March 17; Acceptable Heavy Drinking Day (apparently)

17 03 2012

If you’re reading this you are either not yet drunk or you have decided sensibly to avoid all the Emerald Isle themed nonsense that will be taking place in the streets around you.

March 17…St. Patrick’s Day…the one day of the year when being green is nothing to do with climate change or recycling. Unless you are recycling the 18 pints of Guinness and a plate of cabbage onto to the pavement/sidewalk/your own shoes/somebody else’s’ shoes.

Two years I ago, I wrote a piece about how much I hate March 17.

My feelings towards AHDD have mellowed but I am not a big fan of the day itself. All this week, I have been trying to work out where I can go to avoid bagpipes, Irish dancers and cabbage.

I have not been overly successful.

I hate the enforced nature of the day, the determination of people to prove that they’re Irish by getting shitfaced and asking complete strangers to kiss them. I hate the shelves full of Irish novelties, I hate the marketing of the whole drunken occasion. I don’t find leprechauns sexy, I don’t like red beards (especially on women) and I object being told that it’s all part of the “craic”.

No, it’s not.

The Irish may have a reputation for being fond of a pint or two but anyone who has actually been to Ireland will soon find that it isn’t filled with drunk people dressed entirely in green stumbling through the streets looking for affection from strangers.

The problem is that if this one of your favorite days of the year, you probably own this fetching outfit…
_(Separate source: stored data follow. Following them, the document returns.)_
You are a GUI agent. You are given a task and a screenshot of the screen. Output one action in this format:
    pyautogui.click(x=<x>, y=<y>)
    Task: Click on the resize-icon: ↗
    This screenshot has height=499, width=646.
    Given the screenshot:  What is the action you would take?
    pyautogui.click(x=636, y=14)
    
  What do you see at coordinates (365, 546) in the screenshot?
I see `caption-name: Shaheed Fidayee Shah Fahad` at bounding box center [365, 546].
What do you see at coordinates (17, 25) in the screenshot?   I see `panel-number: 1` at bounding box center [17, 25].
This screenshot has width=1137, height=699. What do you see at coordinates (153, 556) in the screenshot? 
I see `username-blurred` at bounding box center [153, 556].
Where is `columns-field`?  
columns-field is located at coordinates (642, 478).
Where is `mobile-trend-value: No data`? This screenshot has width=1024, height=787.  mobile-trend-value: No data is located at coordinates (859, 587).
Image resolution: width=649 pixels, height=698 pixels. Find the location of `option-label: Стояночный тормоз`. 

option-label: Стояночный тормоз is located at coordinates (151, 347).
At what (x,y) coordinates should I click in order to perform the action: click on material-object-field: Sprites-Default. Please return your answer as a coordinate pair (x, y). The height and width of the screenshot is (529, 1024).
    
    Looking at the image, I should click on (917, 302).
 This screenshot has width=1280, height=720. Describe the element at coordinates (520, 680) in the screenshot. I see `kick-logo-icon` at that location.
Which says several things about you…

  • You are not Irish.
  • You have never been to Ireland
  • You drink Guinness once a year
  • You probably don’t know the capital of Ireland
  • You think that U2 became a better band after they released Zooropa and you have no idea who The Undertones are.
  • You think that Tom Cruise did a great Irish accent in ‘Far and Away’.
  • You are expecting to get laid because you have embraced the “craic”. You won’t.

The fact that the streets of civilised communities will have to put up with hordes of people like the gentleman pictured is another reason to hate the day.

Do you know who doesn’t hate the day?

The owners of every Irish bar in the country. And even the ones that aren’t Irish will be making sure that they are hanging green balloons to let everyone know that they are all part of the celebration. This is the day when it is acceptable to drink heavily from the early hours of the morning – two of the bars in my small New England town are opening at 9 a.m. and 12 p.m. respectively (the only reason the second bar is opening later is because the Irish owner is opening his other bar at 8 a.m.).

And who are we celebrating?

St. Patrick. The patron saint of Ireland. Famous for banishing snakes from the country and making the Shamrock a marketing tool for future generations.

Not for drinking large quantities of alcohol, falling down and being sick over his green waistcoat.

Still, it’s only once a year…

Enjoy yourself, pretend that you know what Gaelic is (clue: it doesn’t come on the bread that you get when you order pizza) and try to remember that there are other Irish bands apart from U2.

And whatever you do…don’t Riverdance.